When Scores Learn Geometry: Rate Separations under the Manifold Hypothesis
This provides a paradigm shift for researchers in generative modeling and inverse problems, moving from distributional to geometric learning, which is more attainable and robust.
The paper tackles the problem of understanding why score-based methods like diffusion models succeed, proposing that they implicitly learn the data manifold rather than the full distribution, with analysis showing manifold information is Θ(σ⁻²) stronger, enabling geometric learning with O(σ⁻²) larger score errors.
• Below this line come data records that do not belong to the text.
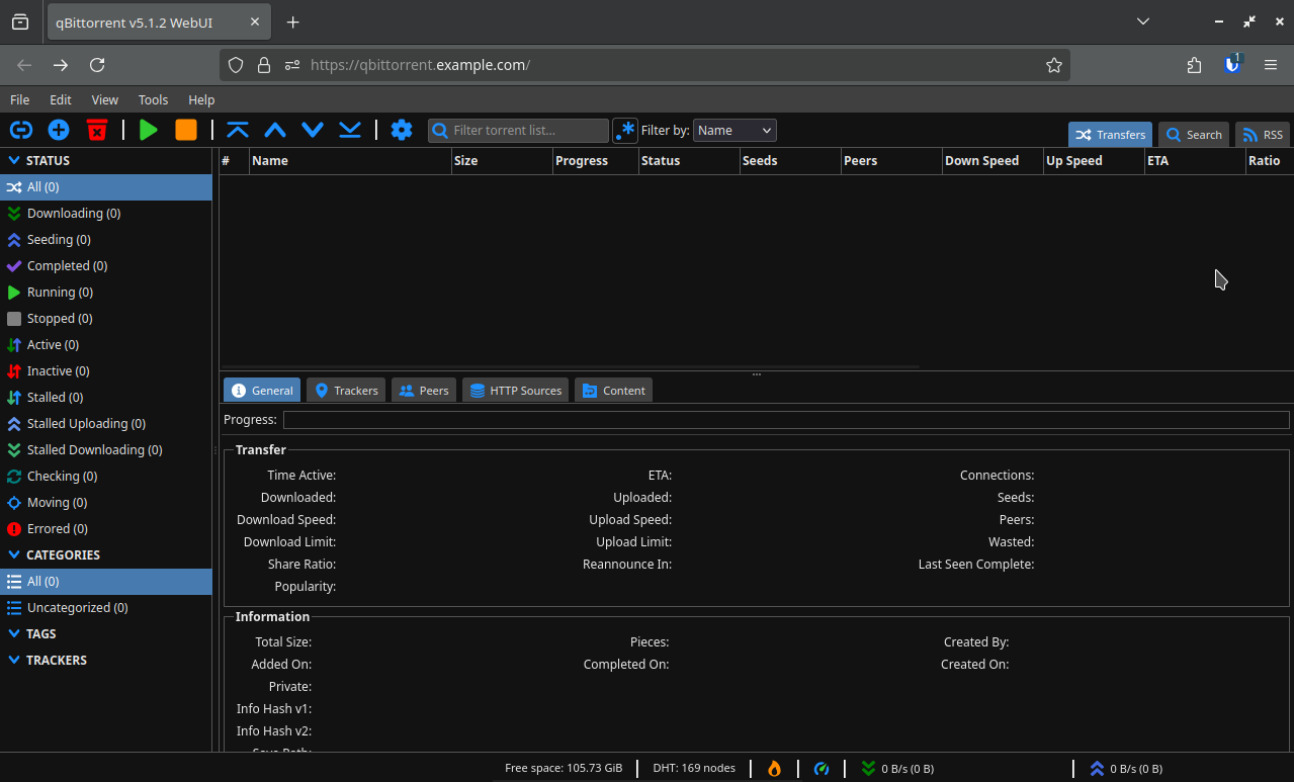Click the Filter torrent list input field

pyautogui.click(x=528, y=131)
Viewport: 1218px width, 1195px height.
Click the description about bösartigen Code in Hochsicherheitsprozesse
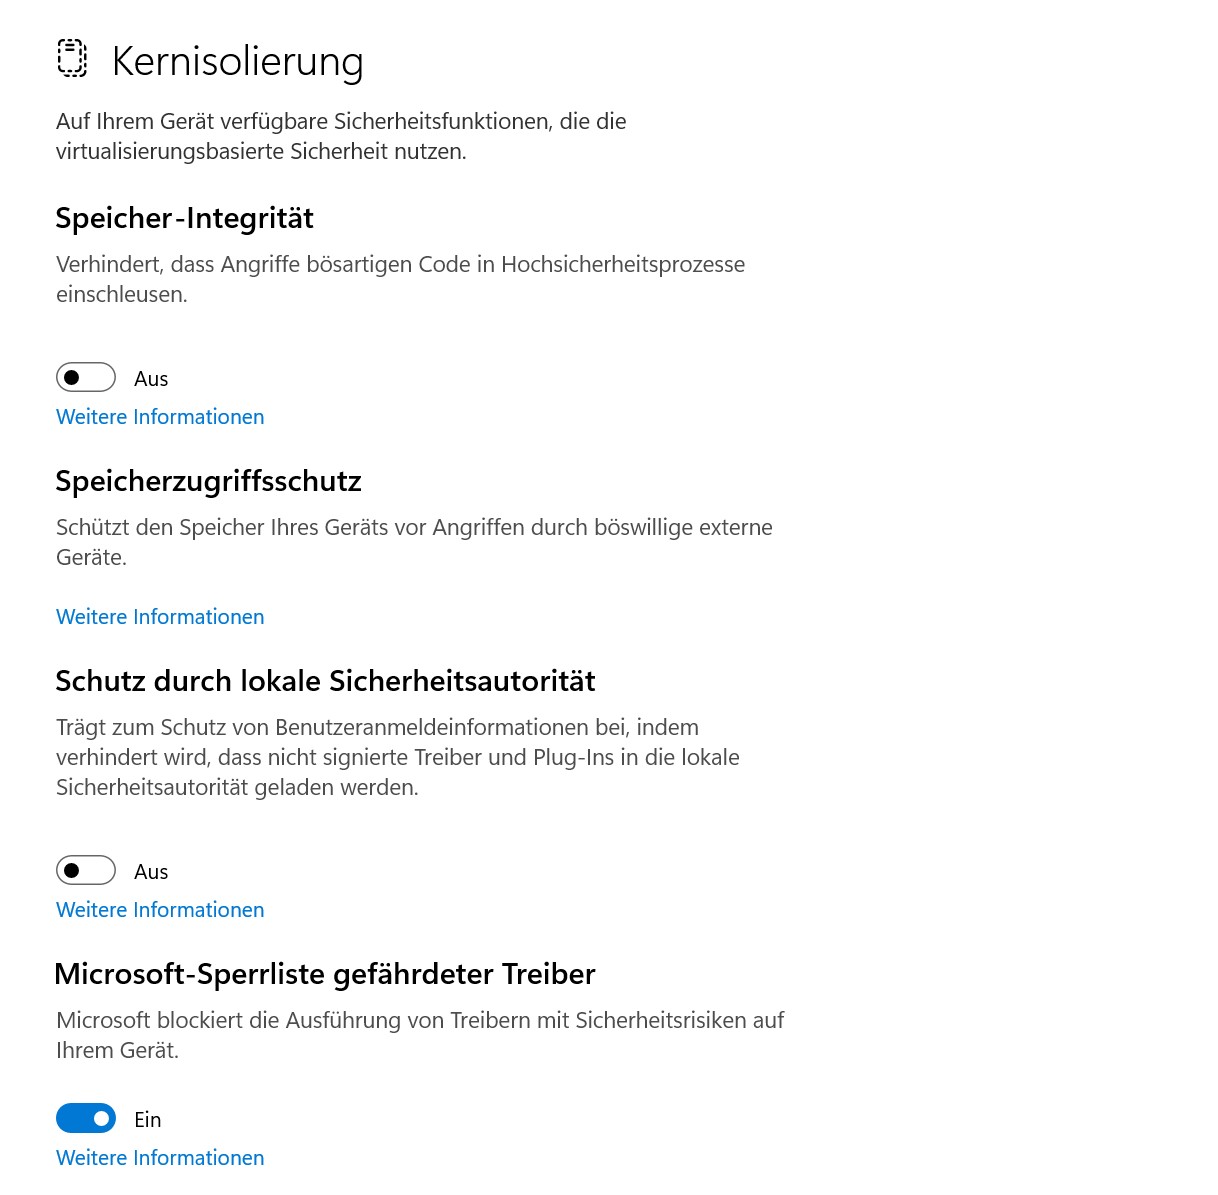(400, 279)
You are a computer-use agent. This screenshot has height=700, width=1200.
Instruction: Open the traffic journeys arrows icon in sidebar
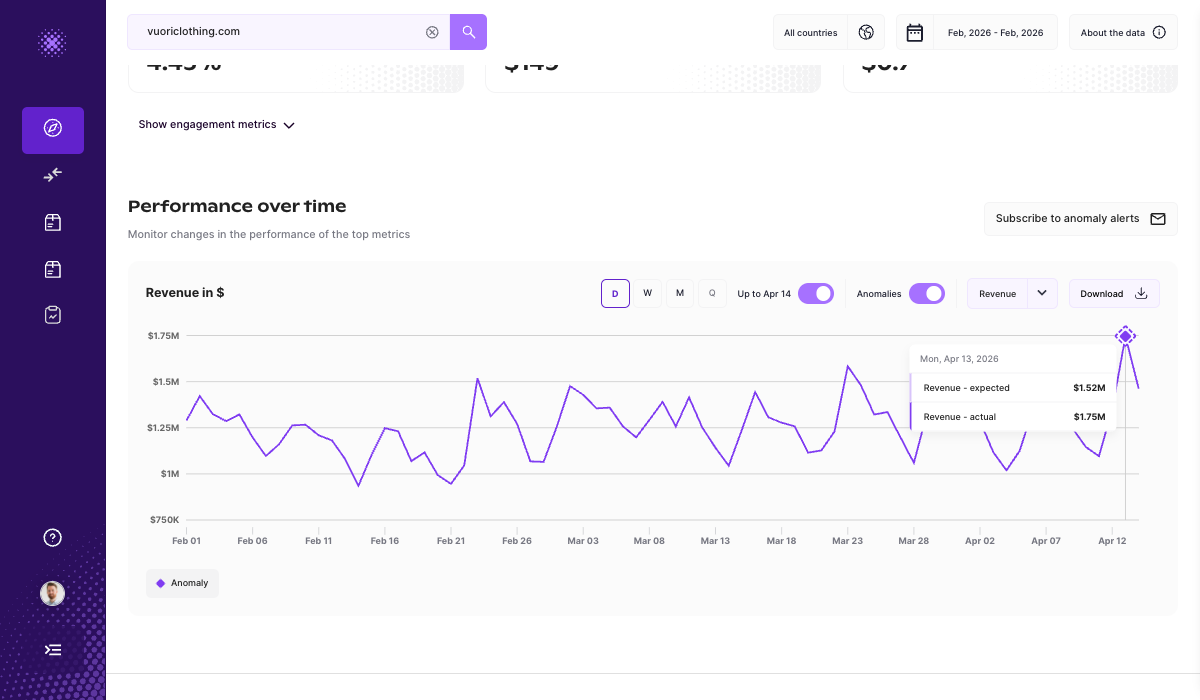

Score-based methods, such as diffusion models and Bayesian inverse problems, are often interpreted as learning the data distribution in the low-noise limit ($σ\to 0$). In this work, we propose an alternative perspective: their success arises from implicitly learning the data manifold rather than the full distribution. Our claim is based on a novel analysis of scores in the small-$σ$ regime that reveals a sharp separation of scales: information about the data manifold is $Θ(σ^{-2})$ stronger than information about the distribution. We argue that this insight suggests a paradigm shift from the less practical goal of distributional learning to the more attainable task of geometric learning, which provably tolerates $O(σ^{-2})$ larger errors in score approximation. We illustrate this perspective through three consequences: i) in diffusion models, concentration on data support can be achieved with a score error of $o(σ^{-2})$, whereas recovering the specific data distribution requires a much stricter $o(1)$ error; ii) more surprisingly, learning the uniform distribution on the manifold-an especially structured and useful object-is also $O(σ^{-2})$ easier; and iii) in Bayesian inverse problems, the maximum entropy prior is $O(σ^{-2})$ more robust to score errors than generic priors. Finally, we validate our theoretical findings with preliminary experiments on large-scale models, including Stable Diffusion.